CharityWatch rates spending up to 25 percent on administrative needs “highly efficient.” It 2016, they reported that SPLC spent 41 percent of its budget on administrative expenses.
In 2015, SPLC reported spending less than $1.9 million on expenses related to actual litigation. It reported spending more than five times as much — almost $9.7 million on total fundraising expenses.
Tax documents seem to reveal where the Southern Poverty Law Center’s actually priorities lie.

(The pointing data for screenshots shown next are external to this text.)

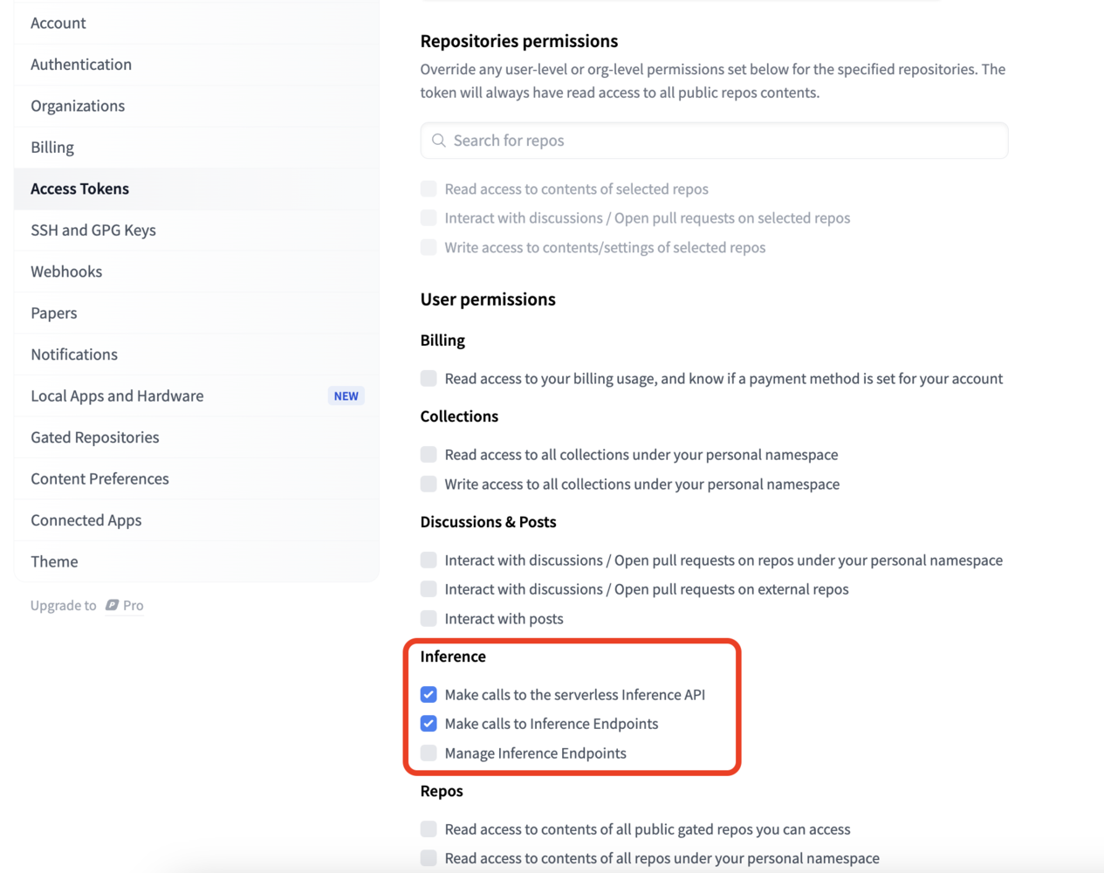Uncheck serverless Inference API calls checkbox
The width and height of the screenshot is (1104, 873).
coord(429,694)
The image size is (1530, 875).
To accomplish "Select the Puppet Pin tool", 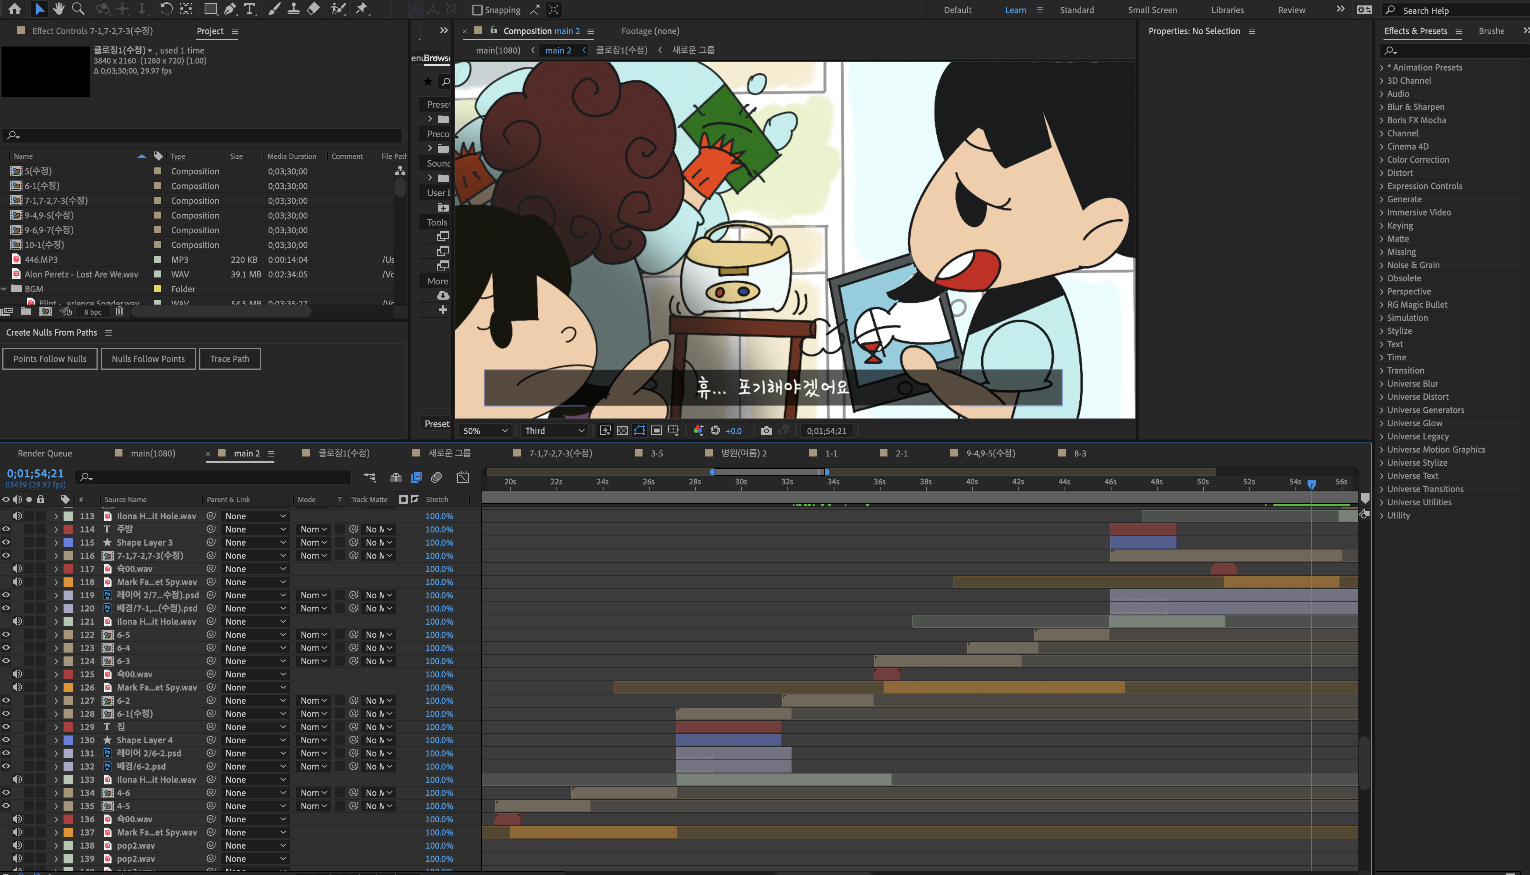I will (x=362, y=8).
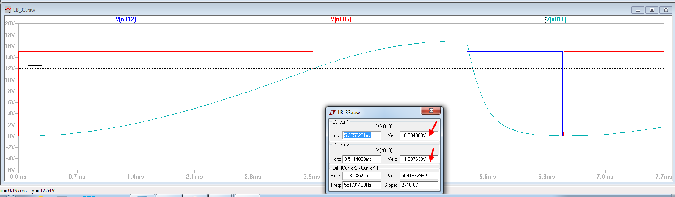Click the Cursor 2 Vert value field
This screenshot has width=675, height=197.
coord(418,159)
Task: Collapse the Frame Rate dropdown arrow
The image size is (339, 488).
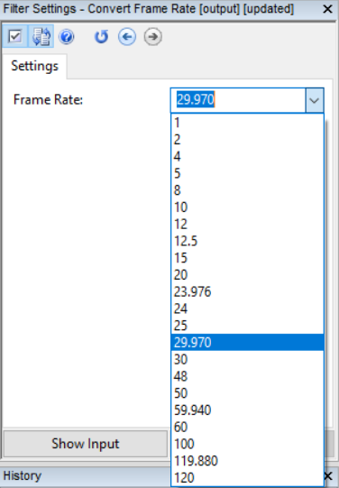Action: (x=315, y=100)
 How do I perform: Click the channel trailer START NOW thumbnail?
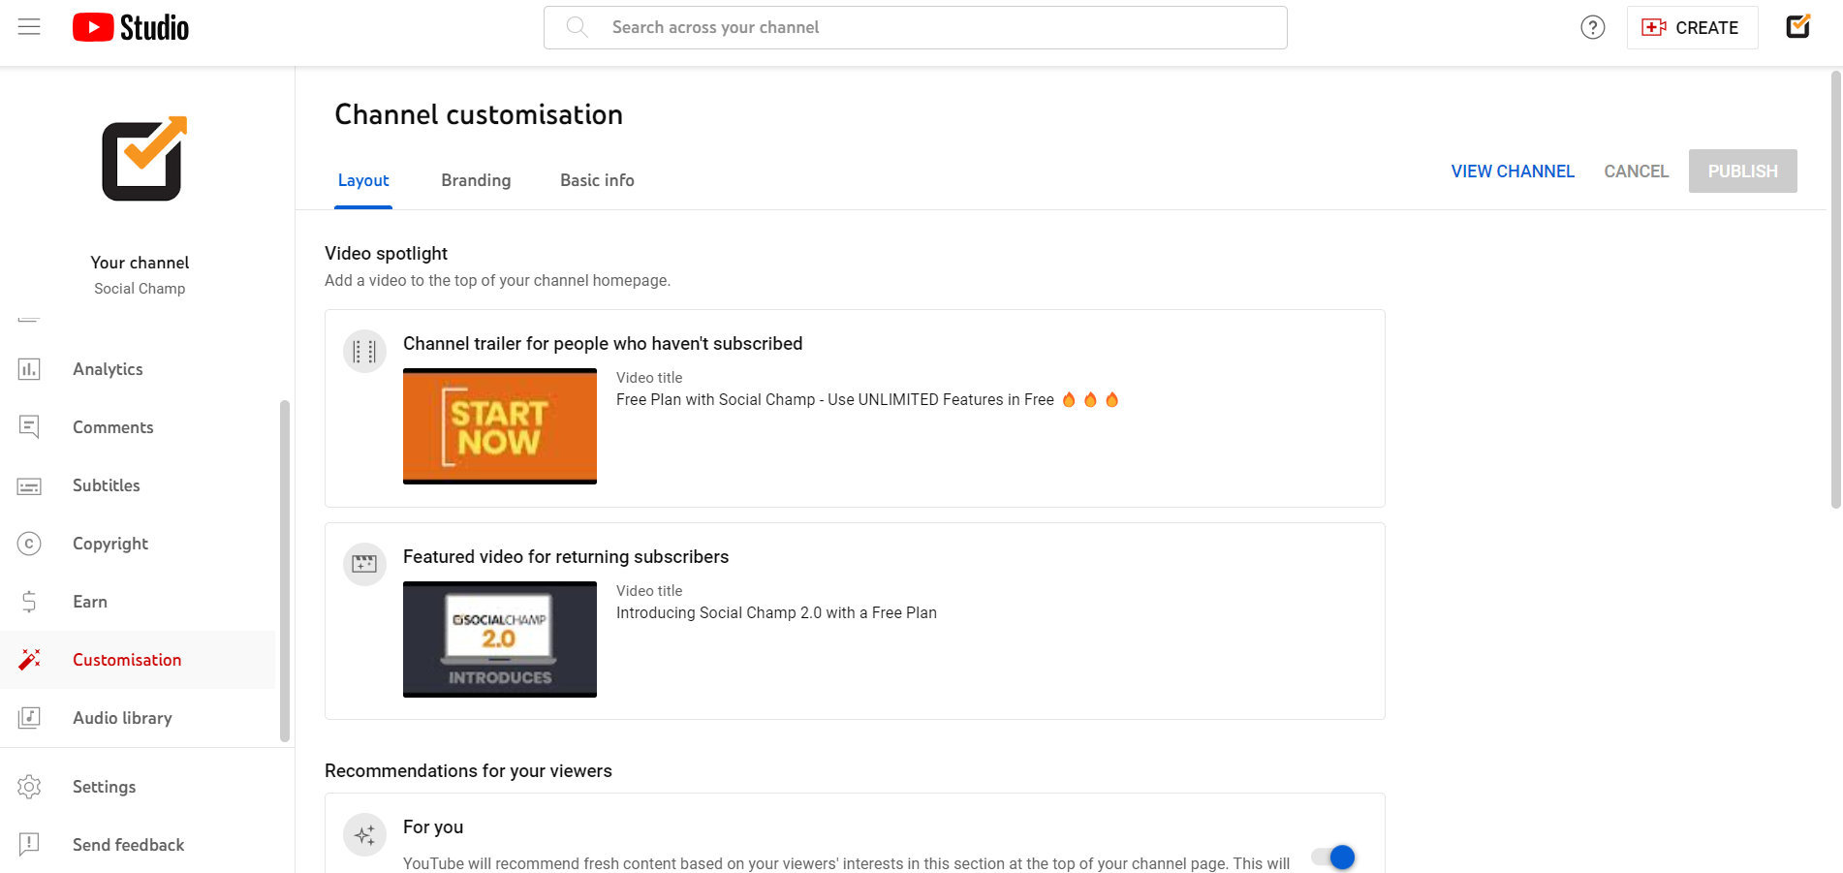499,426
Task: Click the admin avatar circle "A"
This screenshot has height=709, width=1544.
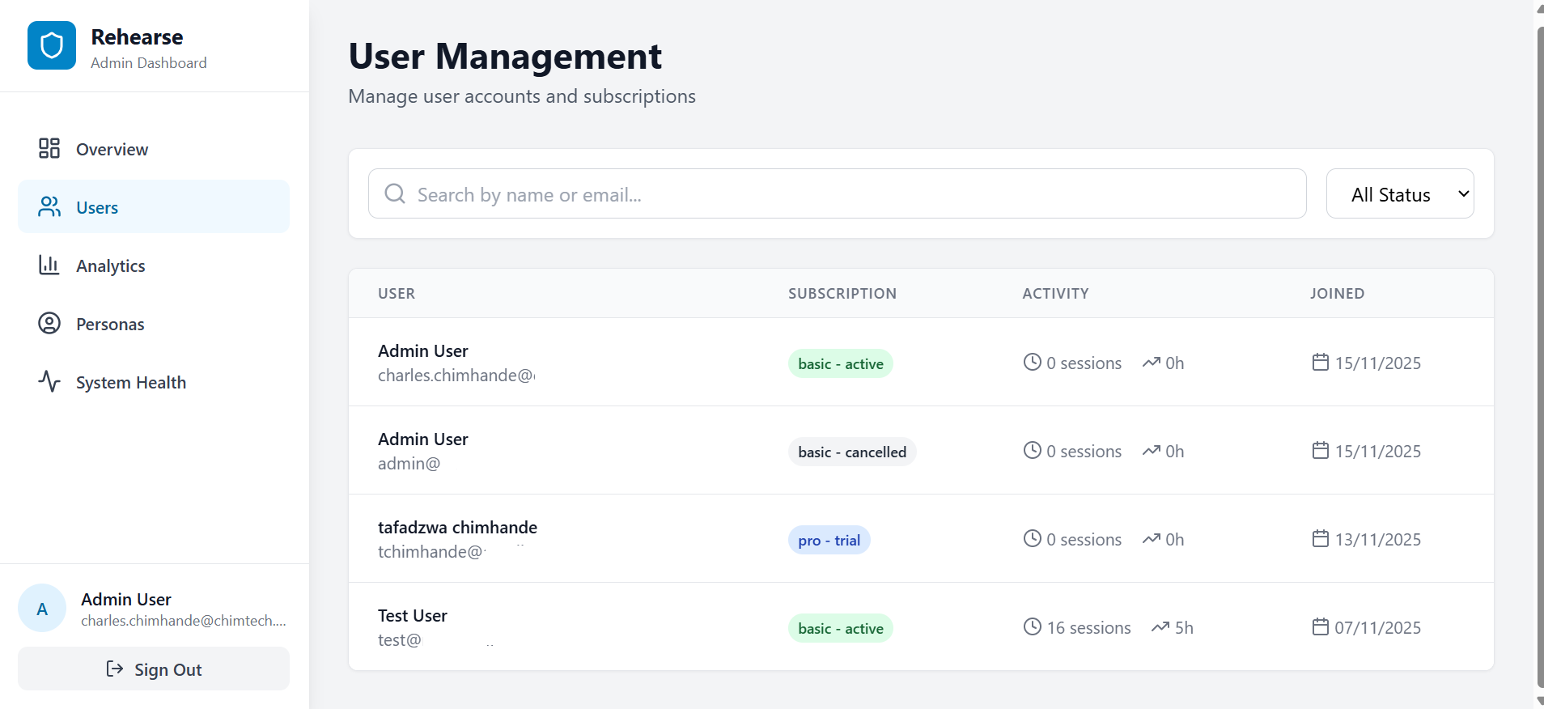Action: [x=42, y=608]
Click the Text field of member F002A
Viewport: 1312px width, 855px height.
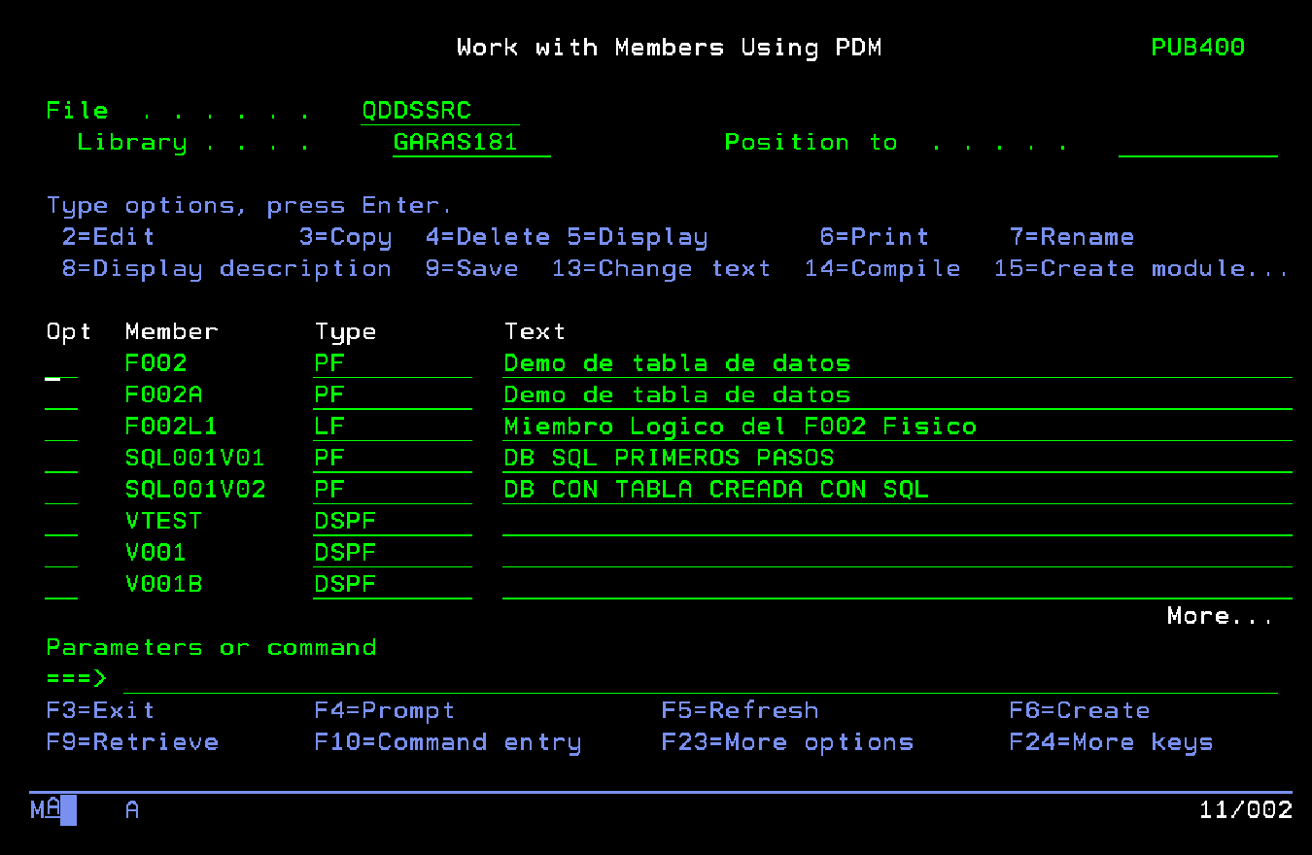(896, 395)
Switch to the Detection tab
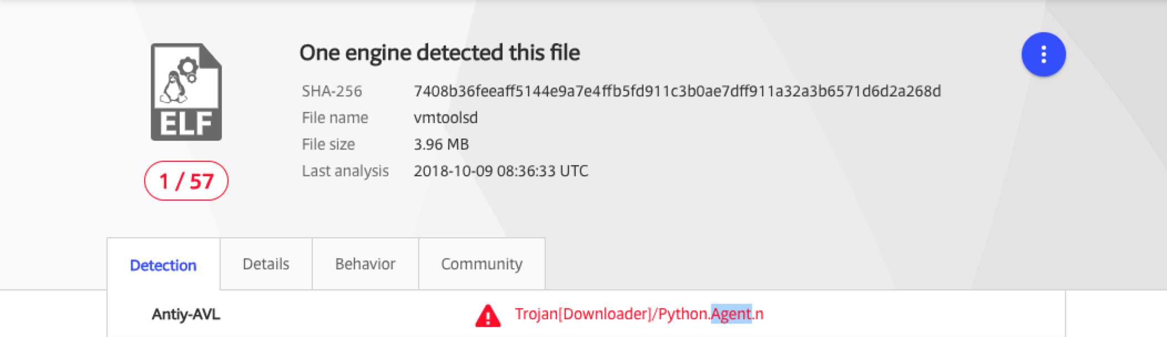The height and width of the screenshot is (337, 1167). pos(163,265)
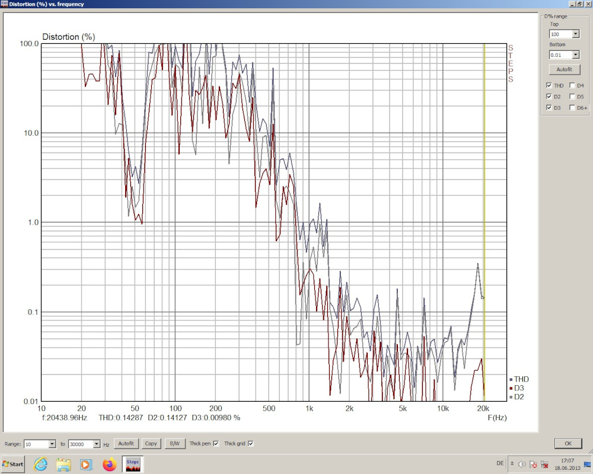Uncheck the THD curve checkbox
This screenshot has width=593, height=474.
[x=549, y=85]
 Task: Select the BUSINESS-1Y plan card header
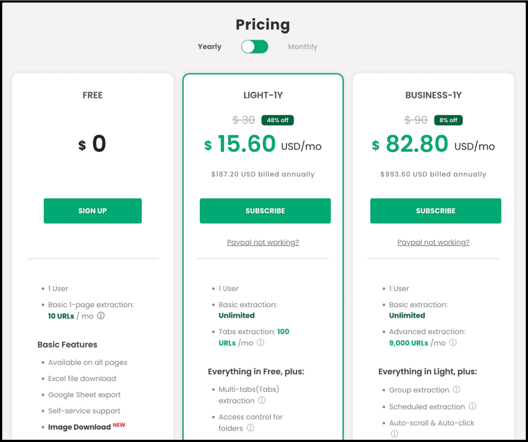(x=435, y=95)
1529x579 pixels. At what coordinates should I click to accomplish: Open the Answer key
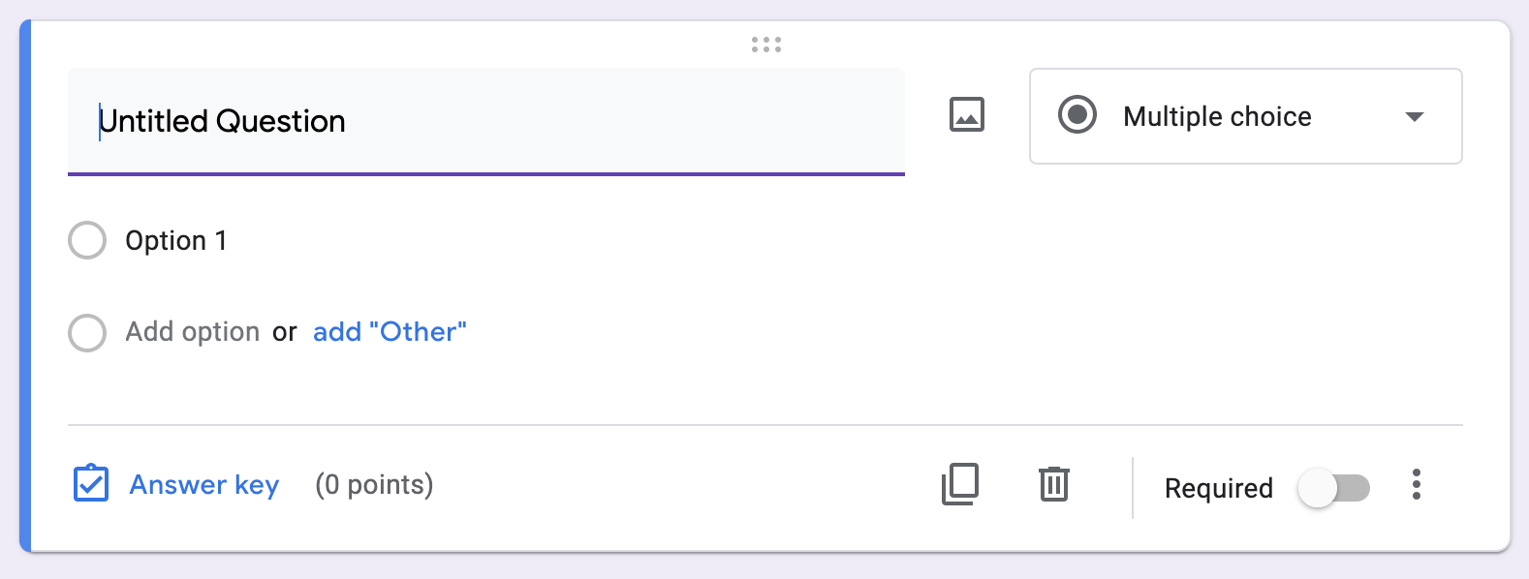coord(203,485)
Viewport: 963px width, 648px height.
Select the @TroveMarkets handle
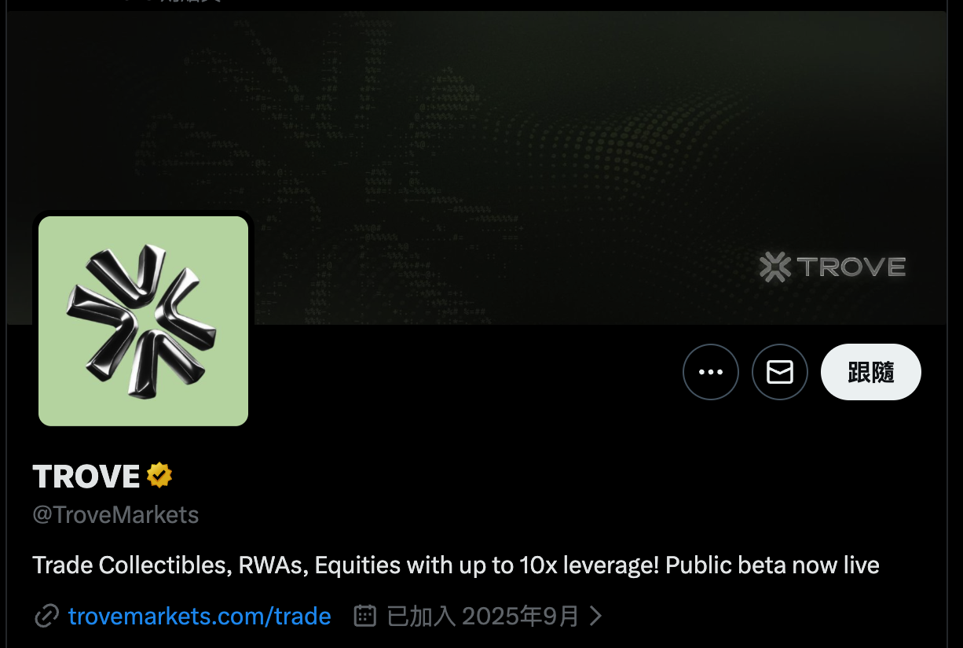[115, 515]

SPLC’s fight against “predatory lenders” who reap huge profits while allegedly bilking the poor and misleading minorities, seems disingenuous considering SPLC millions with a substantial amount held in financial accounts located in the Cayman Islands, British Virgin Islands, and Bermuda, according to their latest tax report.
Its 2015, tax form also reveals fundraising activities all over the world including: Antigua; Aruba; Bahamas; Australia; Brunei; Burma; Cambodia; Albania; Andorra; Austria; Belgium; Algeria; Bahrain; Djibouti; Egypt; Angola; Benin; Botswana; Burkina Faso; Argentina; Bolivia; Brazil; Chile; Colombia; Ecuador.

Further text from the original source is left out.